Population (January 2025)
- • Total: 48,780
- • Density: 90.67/km^{2} (234.8/sq mi)
- Time zone: UTC+7 (ICT)
- Postal code: 77130
- Geocode: 7703

= Thap Sakae district =

Thap Sakae (ทับสะแก, /th/) is a district (amphoe) in the southern part of Prachuap Khiri Khan province, central Thailand.

==History==
The area of Thap Sakae was separated from Mueang Prachuap Khiri Khan and Bang Saphan district.

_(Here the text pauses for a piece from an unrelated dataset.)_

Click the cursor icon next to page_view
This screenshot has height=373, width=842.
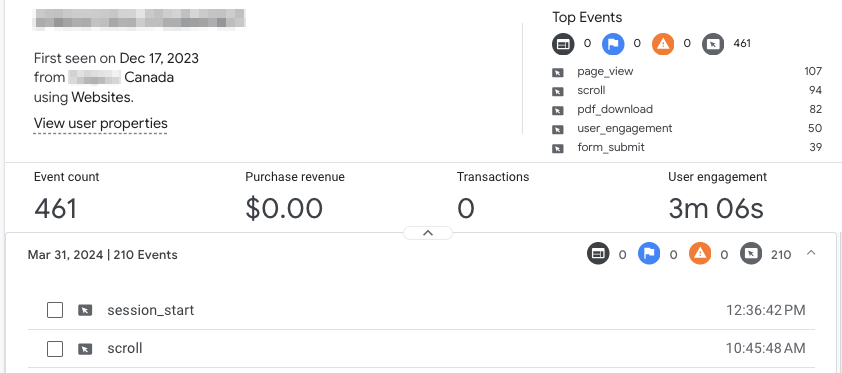tap(558, 72)
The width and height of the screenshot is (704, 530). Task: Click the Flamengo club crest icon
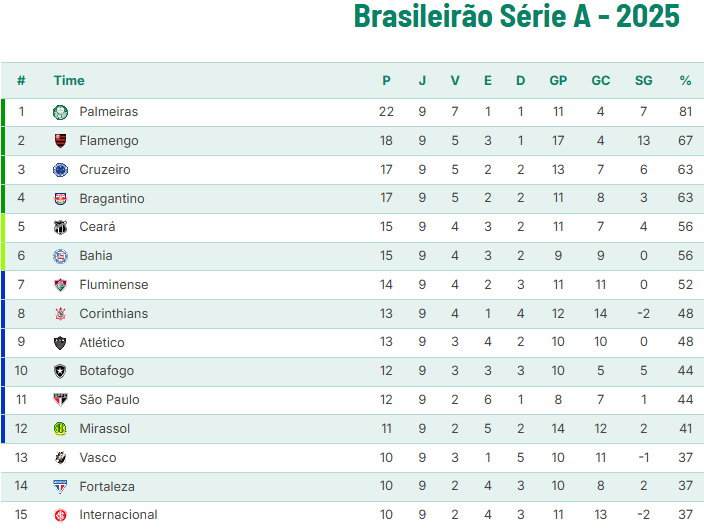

Due to its fertile land and sea, many people migrated to this area and established three villages, Huai Yang, Ang Thong, and Thap Sakae. When these villages grew bigger, the government established Thap Sakae minor district (king amphoe) on 1 March 1939. It was upgraded to a full district on 23 July 1958.

==Geography==
Neighboring districts are Mueang Prachuap Khiri Khan to the north and Bang Saphan to the south. To the west is the Tanintharyi Division of Myanmar, to the east the Gulf of Thailand.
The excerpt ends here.